- [TASK GOAL]: Rewrite the article about Transfusion Positive's spending from "Audit finds Hepatitis" to "internal HSE audit.", switching "support group" to "patient group".

- [DOCUMENT EXCERPT]:
Transfusion Positive criticised for ‘extravagant’ spending

Audit finds Hepatitis C support group spent money on overseas, trips and beauty treatments

A screengrab showing a table of expenses taken from the HSE audit.

A screengrab showing a table of expenses taken from the HSE audit.


A support group for people who contracted Hepatitis C from contaminated blood products has been strongly criticised for significant extravagant spending and governance deficiencies in a new internal HSE audit.

The Transfusion Positive organisation received €3.215 million in funding from the HSE between 2005 and 2014.

However the newly-published HSE internal audit highlights what it describes as extravagant expenditure which was not deemed to represent value for taxpayers’ money.

The audit finds that funding provided by the HSE to Transfusion Positive was not used economically, efficiently, effectively or appropriately”.

It says that in excess of 90 per cent of public funds provided to Transfusion Positive during the period between 2009 and 2014 was spent on overseas trips, weekends away, dining, expenses of the organisation’s executive committee members and directors as well as on complementary/beauty therapies and legal costs.

“In internal audit’s opinion acceptance of public funds means accepting the responsibility and obligations of stewardship, transparency and acountability for the expenditure of such funds. That did not happen in the case of Transfusion Positive.”

“In 2012 Transfusion Positive’s funding was cut significantly. Prior to 2012, the impression created by Transfusion Positive was that money was no object and extravagant expenditure was normal.”

HSE internal audit also found that Transfusion Positive delegates spent at least €3,052 on alcohol while attending international liver conferences and while dining and attending weekends away in Ireland.

The audit report says “the purchase of alcohol is not an acceptable use of public funds”.

The internal audit says its work was hampered by Transfusion Positive’s lack of records.

It says the organisation informed the HSE’s internal audit unit that it had destroyed financial records as it was not aware it had to maintain such material.

The internal audit report says a further area of concern was the use of a director’s personal credit card as “a de facto corporate credit card”. It says 271 transactions costing €101,852 were paid on behalf of Transfusion Positive and re-couped from the company. It says late credit card payment fee and penalties to the value of €716 were also charged to Transfusion Positive.

“In addition this personal credit cared was front loaded with €10,000 in advance of a trip to a US conference. Receipts were not available for the US expenditure.”

The internal audit report also says that Transfusion Positive was not open and transparent with the HSE, which provided it with its funding. It says the organisation “strenuously resisted the HSE line division’s requests for basic financial information” as well as for it to account for its expenditure of public funds and to implement improved governance.

The report says Transfusion Positive had a “fraught business relationship with the HSE line division responsible for its funding”.

The audit report says the areas of extravagant expenditure identified includes €546,838 spent on 36 weekends, over €72,000 on AGMs held over 3 days, €424,730 on expenses of executive committee members, more than €37,900 on bills for dining and €8,114 on gifts.

“Weekend expenditure included expenditure of €131,460 on a wide range of complementary therapies, massage and beauty treatments. Further areas of extravagance included rental costs of €289,082 or €58,000 peranum on office accommodation (a house in Clanwilliam Square) which was opened for 1.5 days each week and expenditure of over €70,000 by executive committee members attending highly-specialised international conferences which were targeted at highly -specialised Hepatitis C clinicians. None of Transfusion Positive’s executive committee members are clinicians.”

No one from Transfusion Positive was immediately available for comment.

The chairwoman of Transfusion Positive Maura Long said there were no financial irregularities found in relation to the organisation.

She said Transfusion Positive had already implemented many of the recommendations set out in the audit report and was working to implement others in conjunction with the HSE. She said it was working closely with the HSE.

She all money spend by the organisation had been for the benefit of members who had been infected by the State as well as their families.

- [RECORD EXTRACTS]:
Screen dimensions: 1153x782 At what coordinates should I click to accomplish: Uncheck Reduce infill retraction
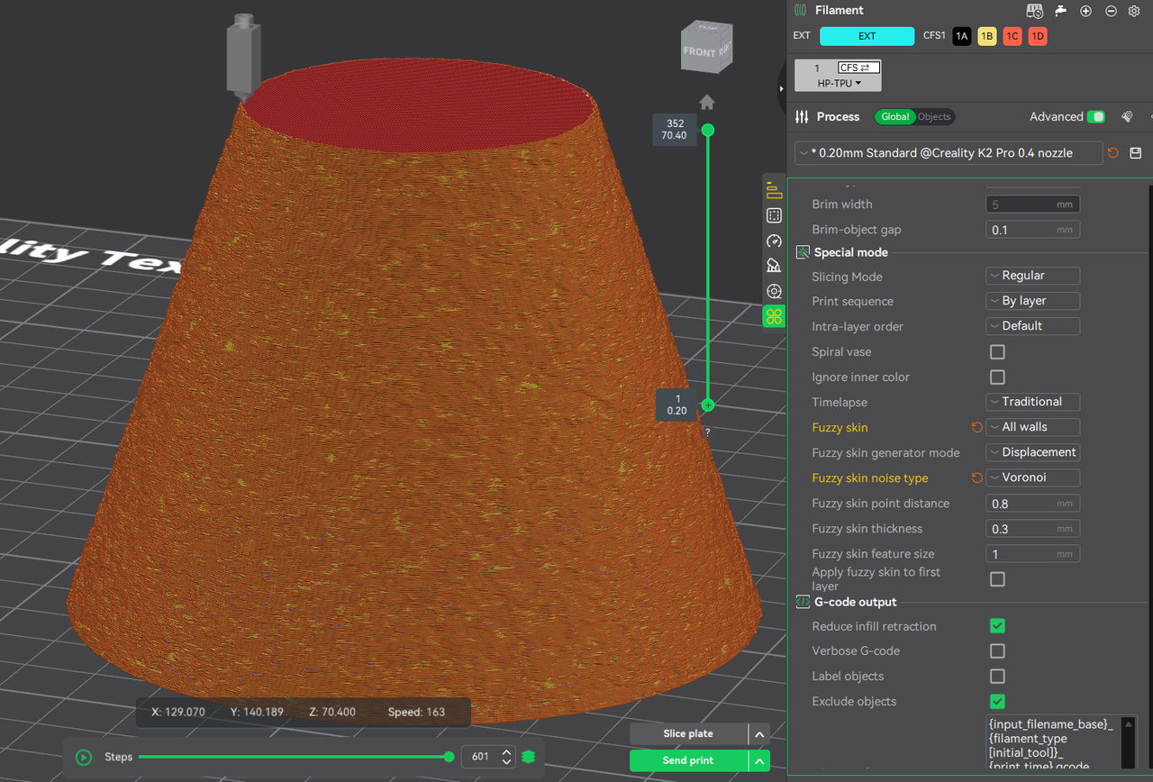coord(997,626)
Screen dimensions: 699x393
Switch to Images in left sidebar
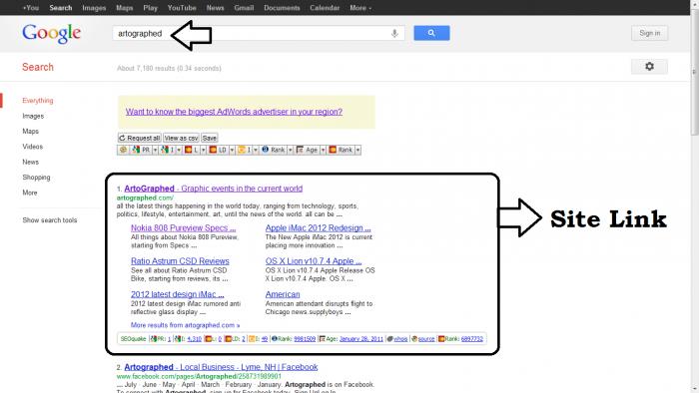tap(33, 116)
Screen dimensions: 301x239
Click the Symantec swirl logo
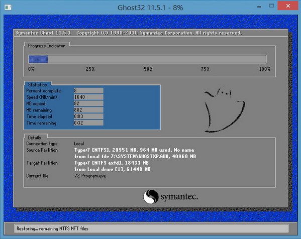(x=151, y=197)
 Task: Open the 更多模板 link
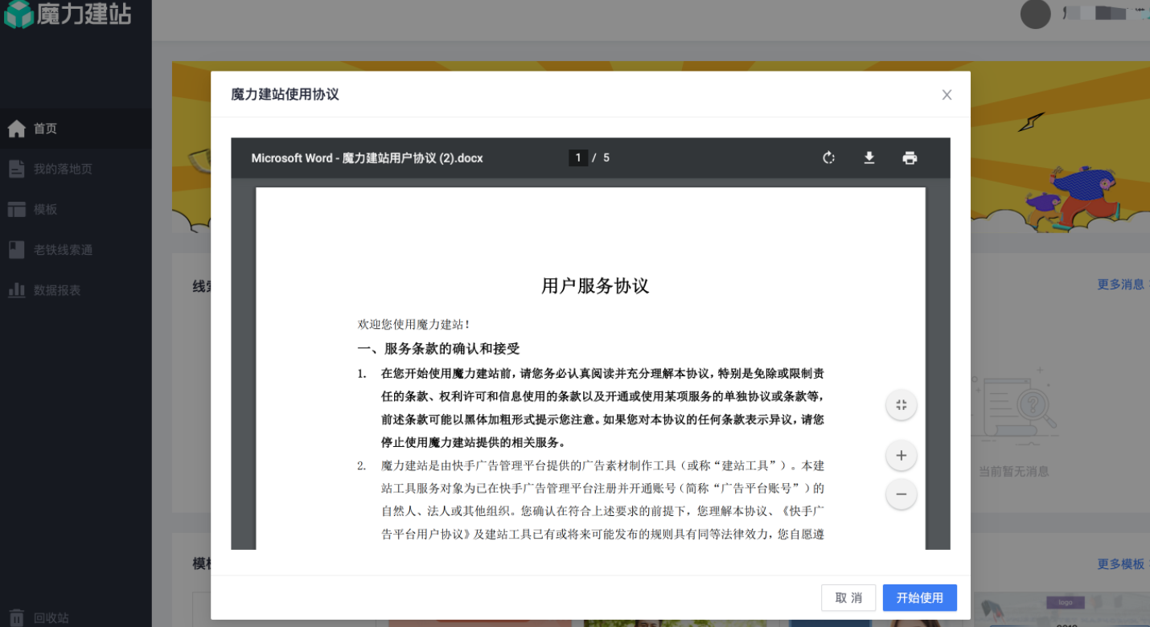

- [ANSWER SECTION]:
Audit finds Hepatitis C patient group spent money on overseas, trips and beauty treatments

A screengrab showing a table of expenses taken from the HSE audit.

A screengrab showing a table of expenses taken from the HSE audit.


A patient group for people who contracted Hepatitis C from contaminated blood products has been strongly criticised for significant extravagant spending and governance deficiencies in a new internal HSE audit.